ACTIVITY:
Where the records hold the string "toolbar", show the whole line it sits on.
____
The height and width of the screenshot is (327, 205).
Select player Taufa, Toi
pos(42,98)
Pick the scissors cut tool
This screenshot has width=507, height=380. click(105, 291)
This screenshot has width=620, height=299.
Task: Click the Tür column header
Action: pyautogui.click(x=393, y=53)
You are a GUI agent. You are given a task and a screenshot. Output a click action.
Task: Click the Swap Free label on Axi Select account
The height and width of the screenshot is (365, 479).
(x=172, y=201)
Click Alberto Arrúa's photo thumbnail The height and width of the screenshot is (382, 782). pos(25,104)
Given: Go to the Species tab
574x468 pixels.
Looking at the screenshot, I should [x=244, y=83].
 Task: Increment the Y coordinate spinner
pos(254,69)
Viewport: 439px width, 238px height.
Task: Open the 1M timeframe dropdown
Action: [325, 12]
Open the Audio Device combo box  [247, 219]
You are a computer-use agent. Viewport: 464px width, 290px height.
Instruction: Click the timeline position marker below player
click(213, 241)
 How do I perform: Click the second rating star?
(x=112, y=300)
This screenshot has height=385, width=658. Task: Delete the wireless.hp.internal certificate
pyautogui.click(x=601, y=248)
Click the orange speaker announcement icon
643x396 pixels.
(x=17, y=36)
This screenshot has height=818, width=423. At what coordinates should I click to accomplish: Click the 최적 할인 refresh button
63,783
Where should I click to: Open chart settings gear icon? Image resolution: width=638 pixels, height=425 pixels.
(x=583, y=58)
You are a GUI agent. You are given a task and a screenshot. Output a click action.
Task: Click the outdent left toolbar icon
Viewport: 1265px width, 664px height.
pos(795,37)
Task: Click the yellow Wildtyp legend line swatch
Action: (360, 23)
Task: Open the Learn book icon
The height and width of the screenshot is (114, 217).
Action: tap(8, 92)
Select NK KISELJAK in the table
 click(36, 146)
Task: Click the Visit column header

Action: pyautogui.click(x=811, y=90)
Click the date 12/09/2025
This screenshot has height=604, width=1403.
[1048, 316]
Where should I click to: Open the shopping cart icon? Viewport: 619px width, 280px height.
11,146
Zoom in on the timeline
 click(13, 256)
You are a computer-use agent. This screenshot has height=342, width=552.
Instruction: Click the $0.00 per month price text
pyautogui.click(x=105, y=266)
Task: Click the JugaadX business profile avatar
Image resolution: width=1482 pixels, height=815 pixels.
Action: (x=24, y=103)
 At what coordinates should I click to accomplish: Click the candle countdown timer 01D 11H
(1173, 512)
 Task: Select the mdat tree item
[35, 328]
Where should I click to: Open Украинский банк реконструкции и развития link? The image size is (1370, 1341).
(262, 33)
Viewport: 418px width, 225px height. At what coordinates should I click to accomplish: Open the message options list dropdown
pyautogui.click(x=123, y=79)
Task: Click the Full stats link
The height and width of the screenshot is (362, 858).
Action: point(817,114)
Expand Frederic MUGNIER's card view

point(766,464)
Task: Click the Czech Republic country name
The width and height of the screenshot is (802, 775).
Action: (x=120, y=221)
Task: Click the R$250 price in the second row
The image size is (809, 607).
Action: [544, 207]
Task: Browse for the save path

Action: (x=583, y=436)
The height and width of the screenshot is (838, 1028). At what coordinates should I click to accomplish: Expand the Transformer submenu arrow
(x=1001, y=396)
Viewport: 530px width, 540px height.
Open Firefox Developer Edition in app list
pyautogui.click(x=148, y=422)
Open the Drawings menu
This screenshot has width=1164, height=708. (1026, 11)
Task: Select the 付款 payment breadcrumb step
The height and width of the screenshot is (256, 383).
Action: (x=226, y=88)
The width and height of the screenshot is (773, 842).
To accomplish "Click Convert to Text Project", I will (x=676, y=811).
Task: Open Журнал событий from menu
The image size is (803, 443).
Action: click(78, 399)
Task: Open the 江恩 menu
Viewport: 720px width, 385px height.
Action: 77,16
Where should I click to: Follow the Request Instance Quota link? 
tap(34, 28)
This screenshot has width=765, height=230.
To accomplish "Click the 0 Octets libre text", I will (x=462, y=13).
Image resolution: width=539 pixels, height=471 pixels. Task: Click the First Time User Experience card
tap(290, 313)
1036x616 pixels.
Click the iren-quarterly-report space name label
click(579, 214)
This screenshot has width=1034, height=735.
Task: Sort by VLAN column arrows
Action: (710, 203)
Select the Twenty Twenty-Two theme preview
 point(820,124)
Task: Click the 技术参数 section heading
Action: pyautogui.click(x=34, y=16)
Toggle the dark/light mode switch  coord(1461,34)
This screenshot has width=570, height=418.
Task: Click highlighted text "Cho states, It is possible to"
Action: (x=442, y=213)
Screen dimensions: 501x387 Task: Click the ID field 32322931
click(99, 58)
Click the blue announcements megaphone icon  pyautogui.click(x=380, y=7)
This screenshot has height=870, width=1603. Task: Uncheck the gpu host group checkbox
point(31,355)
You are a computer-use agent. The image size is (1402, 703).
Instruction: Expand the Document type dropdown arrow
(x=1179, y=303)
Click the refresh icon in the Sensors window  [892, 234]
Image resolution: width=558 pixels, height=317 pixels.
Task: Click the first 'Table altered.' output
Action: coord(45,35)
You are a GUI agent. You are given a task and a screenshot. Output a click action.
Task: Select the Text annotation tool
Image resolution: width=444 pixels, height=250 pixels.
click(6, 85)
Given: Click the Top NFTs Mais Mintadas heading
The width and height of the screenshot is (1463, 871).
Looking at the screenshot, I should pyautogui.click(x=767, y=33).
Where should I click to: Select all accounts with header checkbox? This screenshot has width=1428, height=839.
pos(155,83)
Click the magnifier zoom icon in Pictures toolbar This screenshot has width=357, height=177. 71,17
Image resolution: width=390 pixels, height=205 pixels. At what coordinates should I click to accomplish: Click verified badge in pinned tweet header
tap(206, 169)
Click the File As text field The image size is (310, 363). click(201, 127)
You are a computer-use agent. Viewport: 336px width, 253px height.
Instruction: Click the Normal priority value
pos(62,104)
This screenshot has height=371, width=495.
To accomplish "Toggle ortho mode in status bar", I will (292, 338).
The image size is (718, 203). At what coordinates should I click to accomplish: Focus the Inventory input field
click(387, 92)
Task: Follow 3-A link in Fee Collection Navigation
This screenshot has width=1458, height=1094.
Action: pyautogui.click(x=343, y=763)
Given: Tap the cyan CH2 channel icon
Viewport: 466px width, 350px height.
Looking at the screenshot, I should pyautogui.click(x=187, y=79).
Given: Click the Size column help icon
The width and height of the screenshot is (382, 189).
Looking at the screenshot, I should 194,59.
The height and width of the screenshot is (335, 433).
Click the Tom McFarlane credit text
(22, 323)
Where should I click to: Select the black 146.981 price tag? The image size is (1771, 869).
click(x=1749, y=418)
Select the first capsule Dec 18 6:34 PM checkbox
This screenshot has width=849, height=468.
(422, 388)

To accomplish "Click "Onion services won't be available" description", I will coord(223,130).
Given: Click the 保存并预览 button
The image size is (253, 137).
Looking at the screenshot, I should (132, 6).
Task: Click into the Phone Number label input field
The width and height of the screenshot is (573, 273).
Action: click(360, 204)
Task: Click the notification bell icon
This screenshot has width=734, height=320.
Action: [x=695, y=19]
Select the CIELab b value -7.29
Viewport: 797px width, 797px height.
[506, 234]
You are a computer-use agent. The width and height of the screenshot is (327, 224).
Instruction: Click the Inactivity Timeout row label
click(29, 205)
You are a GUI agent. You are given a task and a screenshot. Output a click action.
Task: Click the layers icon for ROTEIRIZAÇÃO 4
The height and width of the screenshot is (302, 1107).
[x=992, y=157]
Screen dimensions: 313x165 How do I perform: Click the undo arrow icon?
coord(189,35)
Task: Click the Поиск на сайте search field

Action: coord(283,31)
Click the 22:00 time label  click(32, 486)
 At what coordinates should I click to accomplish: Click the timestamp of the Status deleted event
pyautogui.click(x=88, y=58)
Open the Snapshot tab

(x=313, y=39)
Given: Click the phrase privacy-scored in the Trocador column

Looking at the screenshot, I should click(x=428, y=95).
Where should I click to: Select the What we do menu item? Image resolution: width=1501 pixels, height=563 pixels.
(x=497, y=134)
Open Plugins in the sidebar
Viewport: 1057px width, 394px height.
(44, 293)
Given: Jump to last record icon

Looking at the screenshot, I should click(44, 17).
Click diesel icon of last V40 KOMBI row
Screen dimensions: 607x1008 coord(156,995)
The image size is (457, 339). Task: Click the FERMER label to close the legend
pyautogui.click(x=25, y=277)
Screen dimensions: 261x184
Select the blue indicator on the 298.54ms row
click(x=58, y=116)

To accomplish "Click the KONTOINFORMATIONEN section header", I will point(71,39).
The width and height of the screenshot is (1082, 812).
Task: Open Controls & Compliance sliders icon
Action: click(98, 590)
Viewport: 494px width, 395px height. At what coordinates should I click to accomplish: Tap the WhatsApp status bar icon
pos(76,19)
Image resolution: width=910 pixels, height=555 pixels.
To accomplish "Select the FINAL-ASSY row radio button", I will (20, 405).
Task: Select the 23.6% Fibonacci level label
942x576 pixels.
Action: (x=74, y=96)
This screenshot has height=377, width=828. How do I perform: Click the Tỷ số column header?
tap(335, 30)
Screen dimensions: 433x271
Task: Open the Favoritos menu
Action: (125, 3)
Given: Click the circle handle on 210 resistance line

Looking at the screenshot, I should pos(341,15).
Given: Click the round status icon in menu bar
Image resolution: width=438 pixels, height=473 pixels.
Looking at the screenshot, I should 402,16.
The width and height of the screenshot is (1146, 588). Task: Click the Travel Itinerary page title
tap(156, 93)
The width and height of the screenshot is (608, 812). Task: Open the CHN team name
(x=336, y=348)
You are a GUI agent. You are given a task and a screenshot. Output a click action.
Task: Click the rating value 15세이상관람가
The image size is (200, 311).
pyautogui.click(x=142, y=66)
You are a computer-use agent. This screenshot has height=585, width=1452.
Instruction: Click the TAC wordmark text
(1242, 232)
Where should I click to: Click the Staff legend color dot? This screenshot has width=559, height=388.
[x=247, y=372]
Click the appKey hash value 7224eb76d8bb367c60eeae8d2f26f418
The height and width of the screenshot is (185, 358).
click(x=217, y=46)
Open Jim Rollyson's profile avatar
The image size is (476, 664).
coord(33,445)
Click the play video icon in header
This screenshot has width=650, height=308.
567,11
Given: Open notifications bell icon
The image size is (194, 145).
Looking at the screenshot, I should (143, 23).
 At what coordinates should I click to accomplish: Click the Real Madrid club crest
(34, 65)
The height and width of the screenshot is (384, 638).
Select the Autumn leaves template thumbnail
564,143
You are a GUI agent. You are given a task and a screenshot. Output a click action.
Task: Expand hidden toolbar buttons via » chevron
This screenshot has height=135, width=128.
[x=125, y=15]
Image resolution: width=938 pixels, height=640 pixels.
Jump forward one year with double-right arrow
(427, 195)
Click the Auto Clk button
____
RESULT FOR THIS TASK:
Task: Click the outdent left toolbar icon
Click the magnifier zoom icon in Pictures toolbar This screenshot has width=357, height=177. 71,17
Task: Expand hidden toolbar buttons via » chevron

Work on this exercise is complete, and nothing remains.